Education Devolution: Has Covid-19 affected the quality of learning?

WHEN Covid-19 reached the shores of the United Kingdom, it caused a scramble in every industry. But something that was affected most of all was the education sector. Country-wide, people were beginning to realise they’d have to find a way to teach without face-to-face contact.

Thus, a lot of universities decided to move to a form of online teaching. However, a question that has been on my mind for a while is whether or not this affected the quality of teaching at all in the eyes of both staff and students.

IN A pre-pandemic age, the university in the above photo would be bustling, filled with students and staff alike. There would be lectures, workshops and more all day long, with people coming to and from various buildings. And later in the evening, students would go from the buildings away to the local town to drink and laugh with each other, before going home to prepare for the same thing the next day.

Covid-19 has essentially upended a lot of industry worldwide. The infectious, deadly, pandemic has caused an utter standstill. For many, it’s almost as if an entire year has just been lost to time. Education has had to find new ways to change, morph and discover how to keep going in spite of a virus that in and of itself entirely prevents the usual method of teaching (that being, face to face learning).
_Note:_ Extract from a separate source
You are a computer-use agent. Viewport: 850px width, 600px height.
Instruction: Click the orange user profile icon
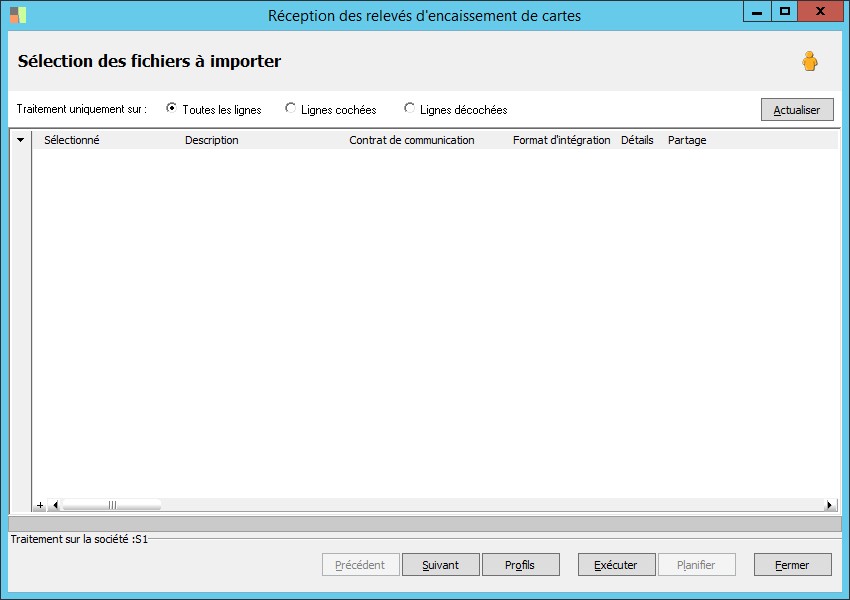(809, 61)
University of Sunderland City Campus. Credit: Sunderland Echo

Robert Jewitt, Program Leader from Media, Culture and Communication at the University of Sunderland, spoke of how the pandemic affected learning to an extreme degree.
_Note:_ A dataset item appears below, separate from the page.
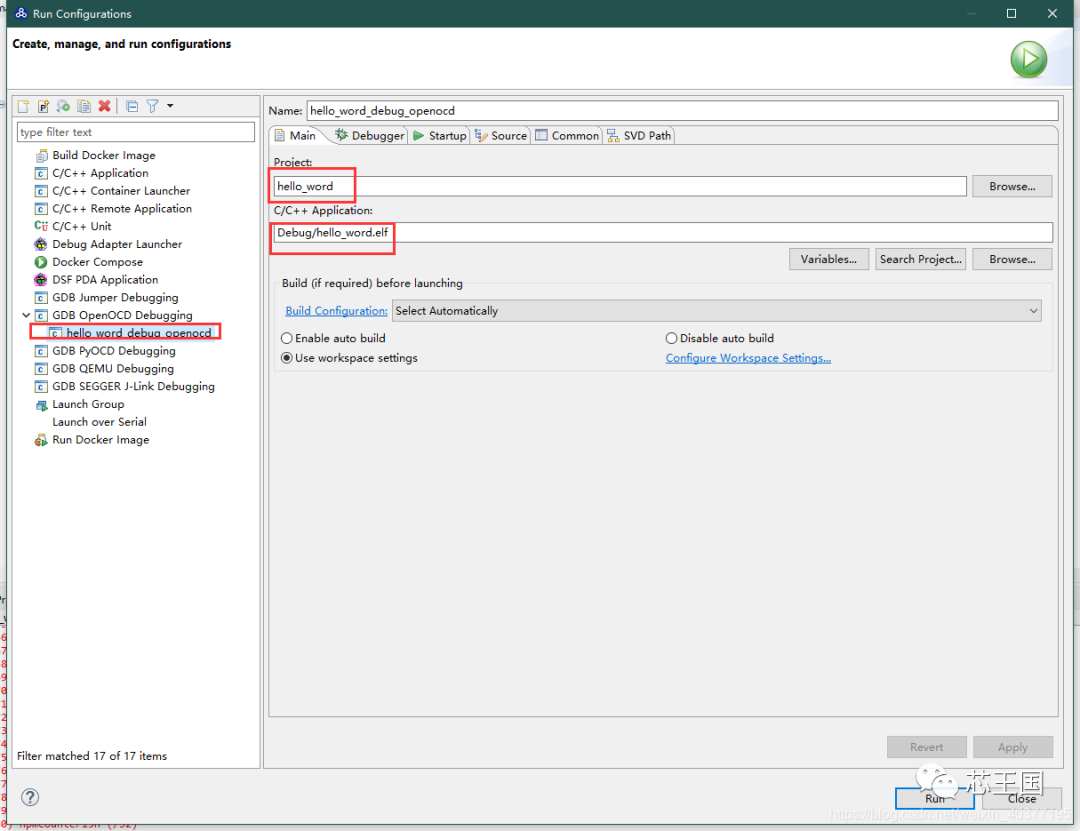Viewport: 1080px width, 831px height.
Task: Click the filter launch configurations funnel icon
Action: point(152,106)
“Before the pandemic we were quite literally operating on a system that did require physical copresence. We had lectures and seminars and occasional workshops.”

“We had an inkling internally that the change that was happening outside the university sector was going to have an impact on us, and it wasn’t ideal. We weren’t in a situation where we were best prepared to all of a sudden transition to digital learning experience.”
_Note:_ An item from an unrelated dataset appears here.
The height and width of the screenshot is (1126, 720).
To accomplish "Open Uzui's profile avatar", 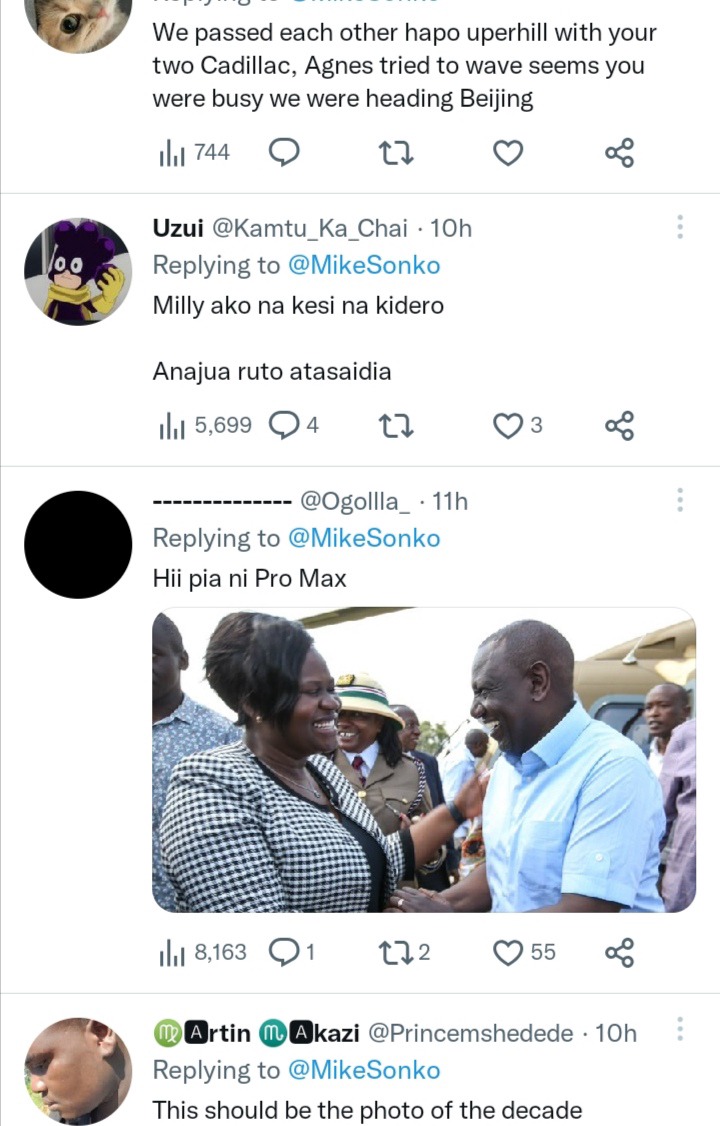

A New Year- And Looking Back.

When I inquired about how having summer to prepare for a fresh new academic year changed things, Robert Jewitt had the following to say;

“With the best will in the world, I think that the open university who are probably the world leaders are doing this said it takes about twelve months to get a single module up and running to the best it can be. And we didn’t have twelve months. We had two months, of which most staff are probably going to be taking their annual leave over that time…. We had eight to ten weeks to redesign a curriculum so that it could be delivered online and we were also being advised by the board to do something blended.”

I also spoke to welsh student Callum Jones, who attends Glyndwr University in Wrexham, about how he felt learning during the pandemic has been from a student perspective.

“It’s been tough. Every lecture I’ve attended has been online. I feel my university could put more effort into contacting us, most of the time it just feels like a waste or half the time we barely have lectures.”

Many students have found themselves in a similar situation to Callum. Ralph Carro, who studies Classics at the University of Oxford, offered more insight into how it’s been for a student during the pandemic.

“With a literature-based degree, I did not have many contact hours each week, but tutorials and classes would all be in person and weekly. The prospect of watching lectures online seemed appealing at first, but the online catalogue for the lectures is on a very outdated and disorganised system.”

Ralph further went on to discuss how the pandemic has forced the university to evolve in ways that he believes they should have done years ago, stating that:

“The immense catalogue and variety of books found in my university libraries should have been made available online many years ago, and the pandemic is proof that the university is out of date. The thing that online classes are missing is the ability to have a proper debate too, when on a video call it is almost impossible to understand what more than one person is saying at a time.”

Of course, everything wrote and said here is based upon the knowledge that the Covid-19 virus isn’t going anywhere. Back at the start of it all, many were of the opinion that coronavirus would simply not really affect us, that even if it did we would be able to go back to some form of normality within mere months. But now that we know that the virus is still with us over a year later, would we have something to say to our naïve, inexperienced younger selves? When I asked, Rob Jewitt knew exactly what he would say to his younger self.

“Believe the hype. I mean this is one of the things where you regret what you’ve said… When Asian students were coming in to my class with masks and asking if I was scared about the pandemic I just said no, and said that these things happen all the time but never get to the UK. I’ve never felt stupider in my life than reflecting back on that moment… If there are warning signs that something out of the unusual is happening, perhaps pay a little more attention to it rather than just writing it off as a media scare story.”